Geçtiğimiz hafta bir kısım ulusalcı CHP’li, manifesto niteliği taşıyan bir bildirge yayınladı.
‘Çağrımızdır’ ibaresiyle başlayan bildirge de “Haziran genel seçimlerinde milletvekili adaylarımızı kayıtsız şartsız; hâkim huzurunda tüm üyelerin katılımıyla, ön seçimle sandıkta belirlemek istiyor; atama, kontenjan ve fermuar gibi dayatılan yöntemleri top yekün reddediyoruz. Bu örgütsel isteğimizin yerine getirilmemesi, geri çevrilmesi, milletvekili adaylarının hâkim huzurunda ön seçim haricinde bir yöntemle belirlenmesi durumunda biz CHP’liler; ‘Yeni CHP’ ile olan ilişkilerimizi yeniden gözden geçireceğimiz (!) bilinsin istiyoruz” denilmişti.
Manifesto niteliği taşıyan bildirge internet üzerinden paylaşılmış ve imzaya açılmıştı. Ayrıca bir grup gönüllü konuyu iş edinmiş ve imza koymaları için CHP’lileri dolaşmıştı.

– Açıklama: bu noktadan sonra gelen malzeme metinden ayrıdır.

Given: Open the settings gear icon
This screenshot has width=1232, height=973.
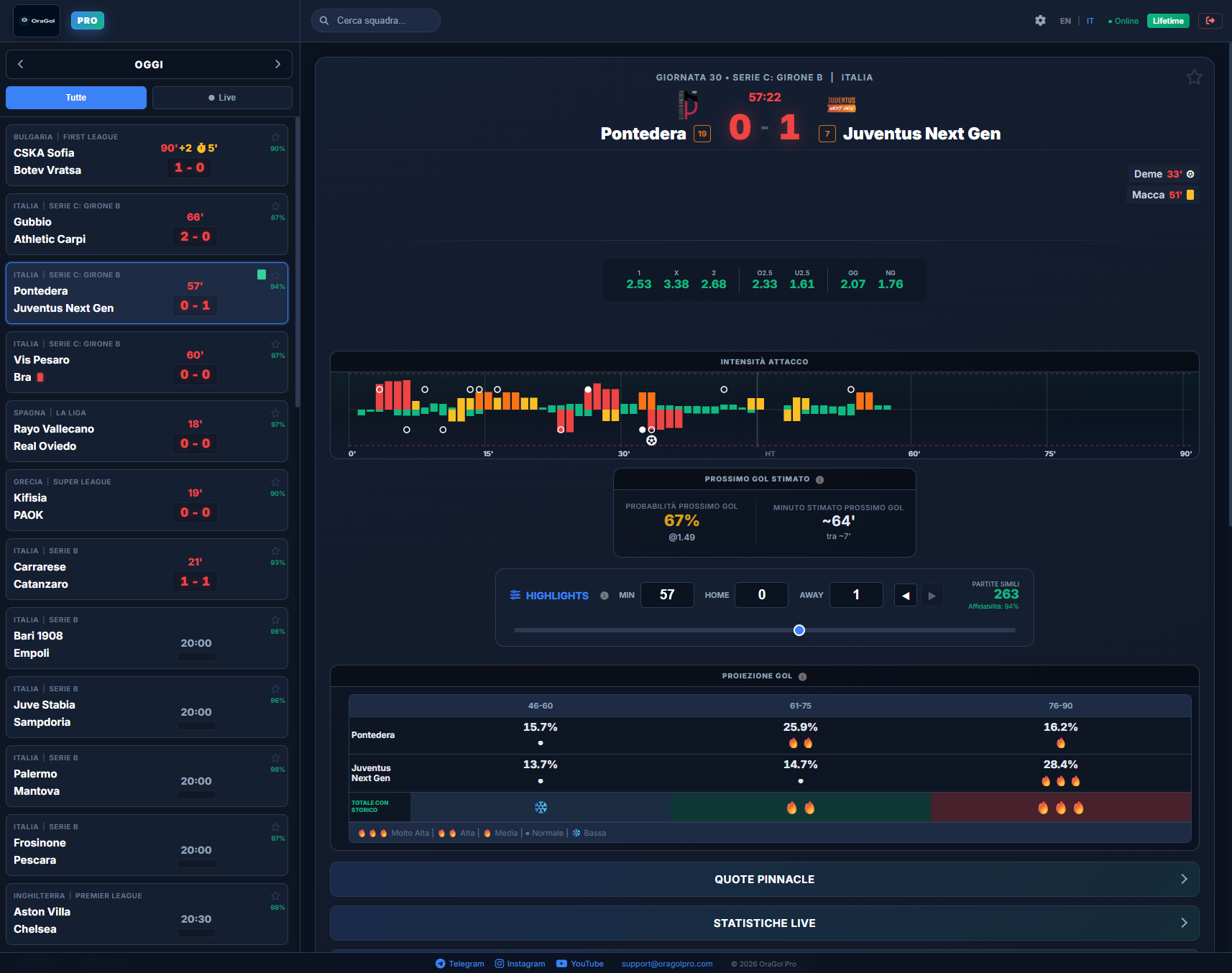Looking at the screenshot, I should point(1040,21).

Bu süreçte bazı CHP’li kanaat önderlerinin ön seçim istemelerine karşın bildirge de yer alan “Yeni CHP’ ile olan ilişkilerimizi yeniden gözden geçireceğimiz (!) bilinsin istiyoruz” ibaresinden rahatsız oldukları ve bu nedenle bildirgeye imza koymadıkları iddia edilmişti.
Birkaç kez yenilenen bu iddia doğru çıktı.

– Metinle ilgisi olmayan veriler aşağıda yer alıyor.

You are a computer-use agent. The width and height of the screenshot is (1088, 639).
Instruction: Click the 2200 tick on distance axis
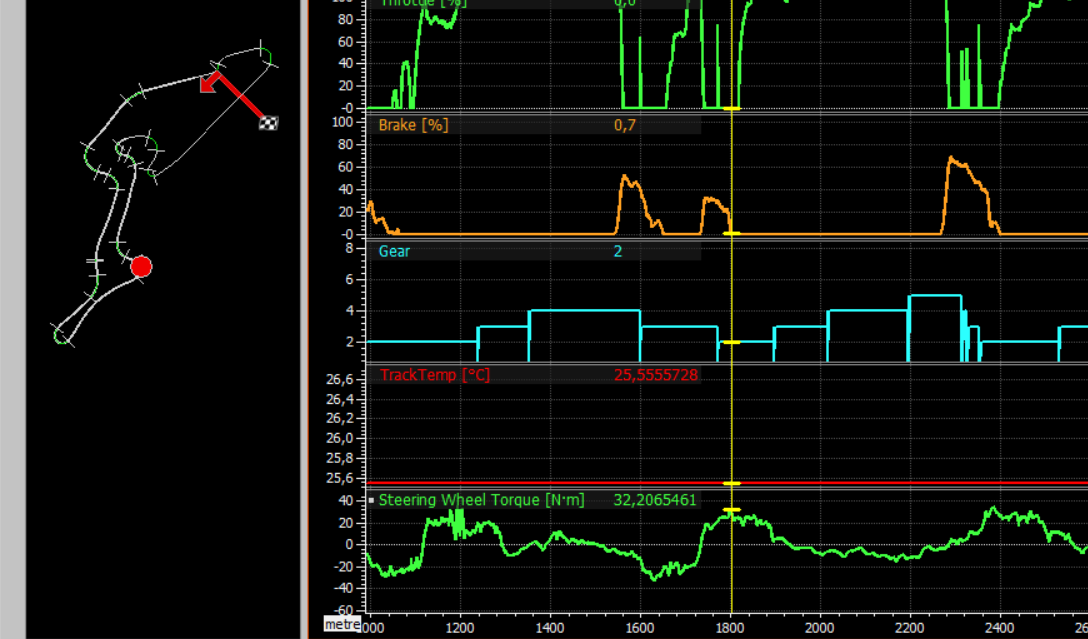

Yeni CHP ibaresinin rahatsızlık yaratması üzerine bu işe ön ayak olan CHP’liler yüzleşme algısı yaratan bu ifadeyi metinden çıkararak ‘ekmek içi’ niteliğinde yeni bir metin kaleme almış ve sonuca gitmeyi hedefledi.

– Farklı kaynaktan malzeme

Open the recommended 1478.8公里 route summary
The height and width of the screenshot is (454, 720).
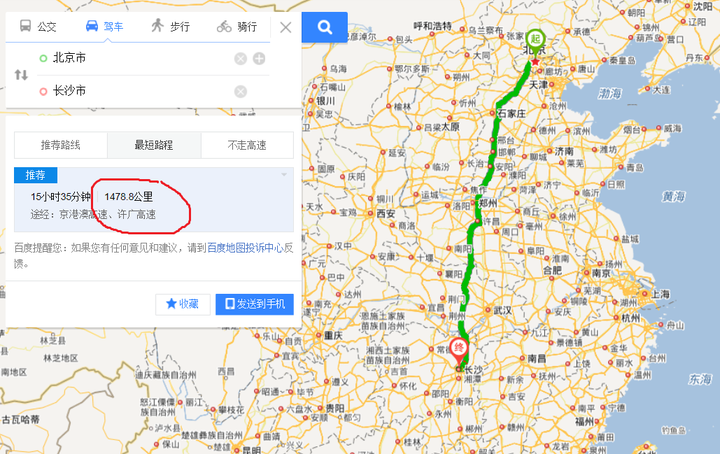pos(154,200)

Bildirgede yer alan “Yeni CHP’ ile olan ilişkilerimizi yeniden gözden geçireceğimiz (!) bilinsin istiyoruz” ibaresinin metinden çıkarılması ile manifesto niteliği taşıyan bildirge bir dilek kutusuna dönüşmüş oldu.
Anlaşılan o ki CHP’de adayların ön seçimle belirlenmemesi halinde kimse parti ile yüzleşmeyecek, parti ile olan ilişkisini gözden geçirmeyecek.
Genel merkezin kararları karşında eller pantolon çizgisine gelecek.
Bir yüzleşme yaşanmayacaksa, genel merkezin anti demokratik uygulama ve yöntemleri uygulanacaksa patırtı çıkarmaya ne gerek var.
Herkes otursun oturduğu yere.
Bu alında kavga yazmayanların yapacağı bir iş değil.
“Bu iş; ‘Şimdi Zamanı Değil’ diyerek yaşanacak siyasi yüzleşmeyi erteleyenlerin işi değil.
Ayrıca anlamadığımız bir konu var.
Bildirgede yer alan yüzleşme içerikli tespitin yanında Yeni CHP tanımlamasının sorun ve huzursuzluk yarattığı iddia ediliyor.
“Yeni CHP” tanımlaması Kılıçdaroğlu döneminin en önemli argümanı.
Kılıçdaroğlu liderliğindeki dönemin genel stratejisi, marka değeri ve propaganda söylemleri bu tanımlamayla oluşturuldu.
Bu tanımlamayla CHP, dört seçime girdi.
Bu süreçte kimse Yeni CHP tanımlamasından rahatsızlık duymazken, üstelik kendini CHP’li gören herkes Kılıçdaroğlu’nun Yeni CHP’si için tıpış tıpış sandığa giderken, oy kullanırken bugün ne oldu da bu tanımlamadan rahatsızlık duyuldu?
Bildirgeden “Yeni CHP ile olan ilişkilerimizi yeniden gözden geçireceğimiz bilinsin isteriz” ibaresinin kaldırılmasını isteyen birkaç kişi ile görüştük.
“Ne şiş ne de kebab yansın” türündeki akıllara zarar açıklamalar karşısında bir kez daha hayrete düştük.
Böylece CHP’nin neden bir adım öteye gidemediğini de anlamış olduk.
Manifesto niteliği taşıyan bildirgeden “Yeni CHP’ ile olan ilişkilerimizi yeniden gözden geçireceğiz” tanımlamasının çıkarılmasını isteyenler, bilisin ki genel merkezin aday belirleme yöntemine ilişkin her türlü tasarrufunun yerel ortaklarıdır.
Bir Muğla deyimiyle sonlayalım.
“Deyinde le Kılıçdaroğlu; Bunların topunun hakkından gel”.